Problem requirements
Show each line of the records below where the word "computer" occurs.

Stored data entries:

--- START ---

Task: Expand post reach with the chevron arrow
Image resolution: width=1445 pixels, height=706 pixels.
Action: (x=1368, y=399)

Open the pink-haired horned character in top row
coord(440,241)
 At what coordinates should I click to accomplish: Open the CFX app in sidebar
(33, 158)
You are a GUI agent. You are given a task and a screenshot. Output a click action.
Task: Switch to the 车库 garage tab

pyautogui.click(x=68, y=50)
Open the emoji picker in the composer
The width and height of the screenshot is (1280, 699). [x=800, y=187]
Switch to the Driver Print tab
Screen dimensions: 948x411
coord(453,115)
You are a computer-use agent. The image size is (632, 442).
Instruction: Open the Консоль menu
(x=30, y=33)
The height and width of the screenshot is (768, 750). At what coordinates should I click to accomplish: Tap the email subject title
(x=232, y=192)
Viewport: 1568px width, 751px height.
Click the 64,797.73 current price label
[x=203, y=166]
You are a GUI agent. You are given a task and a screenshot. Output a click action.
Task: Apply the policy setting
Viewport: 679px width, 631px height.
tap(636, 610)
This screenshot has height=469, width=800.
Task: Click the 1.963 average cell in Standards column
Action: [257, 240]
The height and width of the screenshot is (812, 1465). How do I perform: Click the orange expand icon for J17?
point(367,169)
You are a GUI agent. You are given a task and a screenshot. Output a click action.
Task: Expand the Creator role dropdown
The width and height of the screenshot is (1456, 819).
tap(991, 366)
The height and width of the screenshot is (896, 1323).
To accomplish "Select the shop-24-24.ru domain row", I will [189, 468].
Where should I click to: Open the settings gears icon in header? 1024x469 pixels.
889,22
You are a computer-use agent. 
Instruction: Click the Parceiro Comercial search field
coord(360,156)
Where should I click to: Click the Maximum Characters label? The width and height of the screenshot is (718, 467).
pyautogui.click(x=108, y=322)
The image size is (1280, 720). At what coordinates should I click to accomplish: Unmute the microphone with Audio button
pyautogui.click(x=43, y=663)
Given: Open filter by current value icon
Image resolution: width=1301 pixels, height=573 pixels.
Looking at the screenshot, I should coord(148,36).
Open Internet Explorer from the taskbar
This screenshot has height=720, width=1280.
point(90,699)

--- END ---

Task solution
You are a computer-use agent. The image size is (632, 442).
You are a computer-use agent. 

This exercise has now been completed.